Tuesday, April 28, 2020

Covid econo-apocalypso

The Office for National Statistics (ONS) weekly figures https://www.ons.gov.uk/peoplepopulationandcommunity/birthsdeathsandmarriages/deaths/datasets/weeklyprovisionalfiguresondeathsregisteredinenglandandwales have just been updated to Week 16 (ending 17 April) and they are not comforting.
  


While the numbers of Covid-related deaths in hospital (see Worldometer https://www.worldometers.info/coronavirus/country/uk/ ) slowed in that week (and declined in the following one) the ONS’ numbers for Week 16 jumped another 40 per cent: from 6,213 to 8,758.
The ONS is recording cases where Covid is mentioned on the death certificate, and these are not limited to deaths in hospital. Fatalities involving non-Covid respiratory diseases continue to follow the trend of the previous ten years, so it seems implausible that many of them have simply been misrecorded as coronavirus victims.
  

 Overall deaths also continue to soar. In the seven weeks graphed above, we have lost 100,954 people in all. The average for the equivalent period in the preceding decade was 71,916 (the seven worst weeks totalled 83,843).

The meme that Professor Ferguson has been too pessimistic in his modelling may be exploded: last weekend we passed the landmark of 20,000 Covid deaths https://www.bbc.co.uk/news/uk-52424413 , which was what Professor Ferguson had hoped might be the maximum if we implemented control measures.

Those measures rely on public cooperation, and my experience is that people have gone along with the official advice and instructions, and are doing so with goodwill. As we walked an elderly friend’s dog yesterday, passers-by stepped aside to maintain distance, or thanked us if we did so. What will save this country is the ‘social capital’ that lets us pull together and look after each other in a crisis.

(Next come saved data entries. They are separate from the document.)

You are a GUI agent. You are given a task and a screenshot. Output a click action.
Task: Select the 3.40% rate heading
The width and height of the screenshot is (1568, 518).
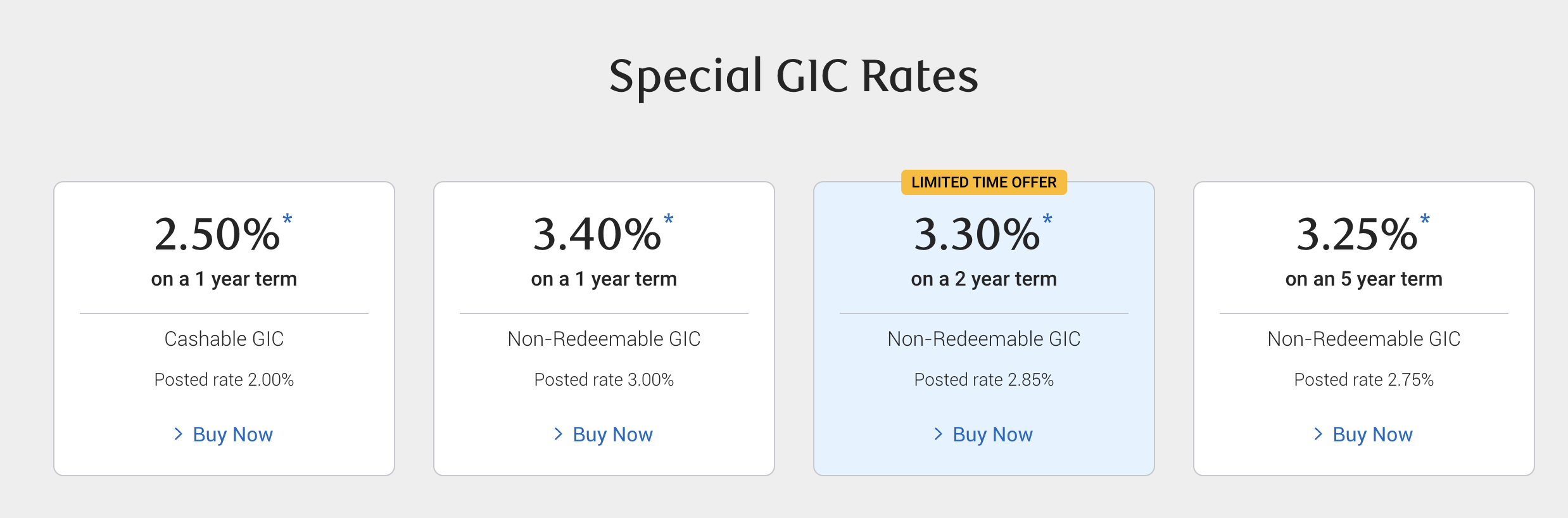click(x=597, y=234)
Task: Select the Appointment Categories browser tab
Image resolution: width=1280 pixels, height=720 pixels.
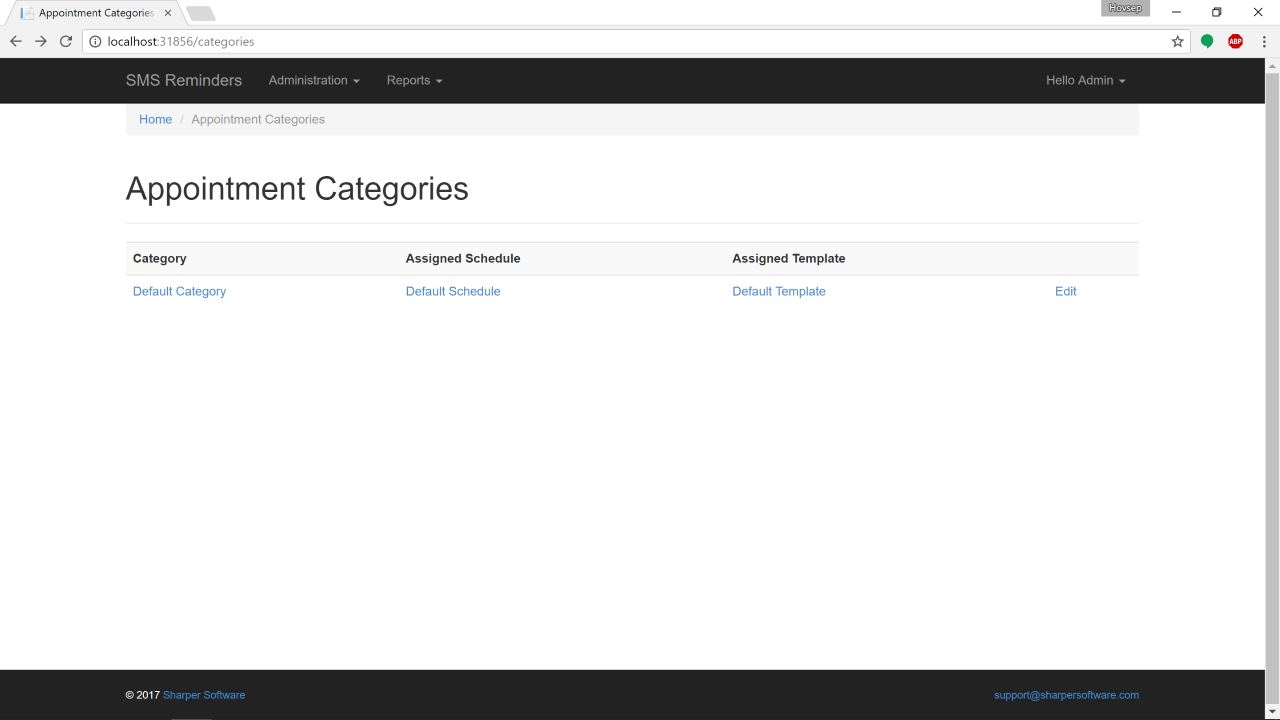Action: 95,13
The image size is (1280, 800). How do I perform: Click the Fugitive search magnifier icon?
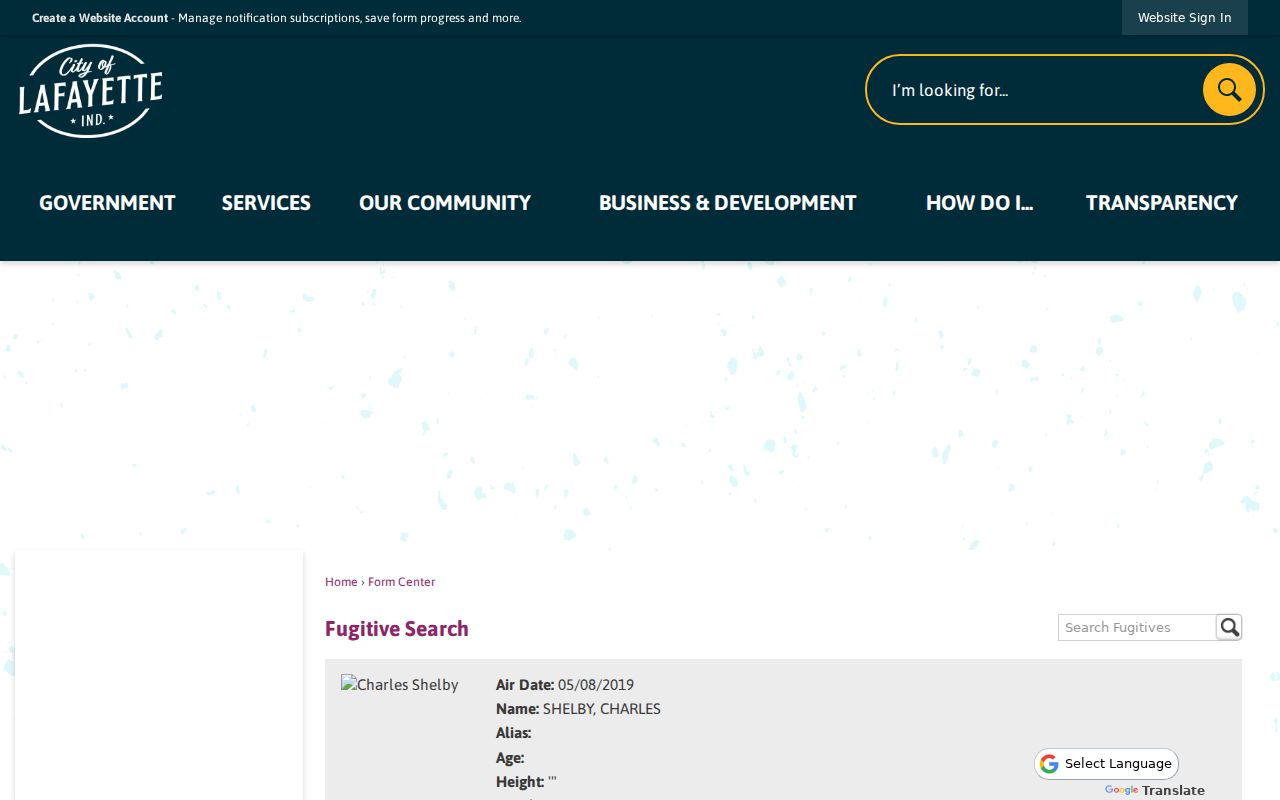1229,627
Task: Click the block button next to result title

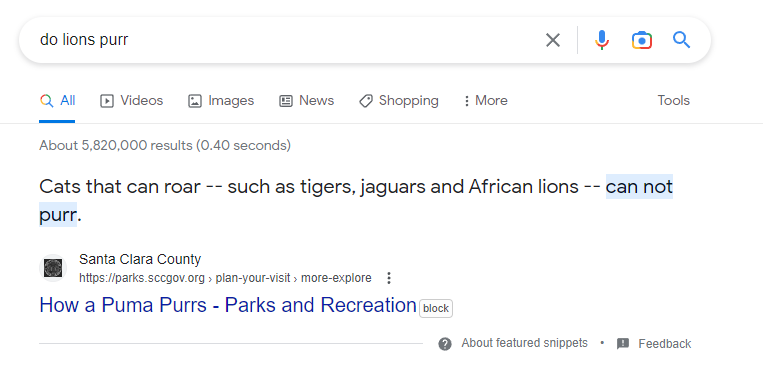Action: 436,309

We are facing brutal alterations to the economy – ones that were overdue, and for which the coronavirus was a trigger event, like 9/11. How, for example, did our business class allow us to become dependent on a powerful Communist country? What let them give away our productive capacity yet expect society to maintain its cohesion, when Sir James Goldsmith was warning of the consequences a quarter-century ago? Do they not know that we really are in this together, that when civilisation falls all fall with it, that there are no rich Mayans hunkered down in air-conditioned Mesoamerican bunkers, still living off their investments?

The price we have just started to pay, is not because of the virus or the so-called ‘lockdown’; it is the result of the failure to plan and act. Here and elsewhere there have been studies and simulations going back years, and yet when the foreseeable needs arose the resources were still not there - witness the PPE debacle https://www.bbc.co.uk/news/newsbeat-52440641 .

The disaster is set to roll over the economy also, because we have become – thank you, bankers – hopelessly dependent on debt; not just government deficit, but personal and corporate liabilities. It’s bad in many countries, but the UK stands alongside Japan as the worst. As far back as January 2012 McKinsey reported https://www.mckinsey.com/~/media/McKinsey/Featured%20Insights/Global%20Capital%20Markets/Uneven%20progress%20on%20the%20path%20to%20growth/MGI_Debt_and_deleveraging_Uneven_progress_to_growth_Report.ashx  (page 5) that Japan’s total debt-to-GDP was 512% and the UK’s rivalled it at 507% - five times the value of our economic activity. When debts mount further – as they must, to stop the system collapsing – and thousands of small businesses founder, and millions are added to the dole queue, and the tax base shrivels, that ratio is going to be cruelly higher, a tremendous burden even when interest rates are near-zero.

What is the way out? Massive defaults?

Or reckless money-printing? Perhaps we should visit the ATMs more regularly and build up a stock of banknotes, just in case there is another shortage of toilet paper.

2 comments:

Jim in San Marcos said...

Hi Sack

I haven't seen a good recipe for pound notes or dollar bills, neither one would have much body or taste. Toilet paper works for me, just print on one side and leave the other blank.

A financial collapse can lead to an economic collapse, which can lead to massive starvation. The food is there, but the ability to distribute it isn't.

A hundred thousand dead from corona virus verses a billion dead from starvation--go figure.

Paddington said...

As I have said since the 1980's, the bankers broke the financial system, where most of the money goes to people who do not produce wealth.

The regular punters were convinced that they could participate and get rich by 'investing'.

The reality is that our lifestyles are due to science and technology, done by a relative few, and taken advantage of by the wealthy and powerful.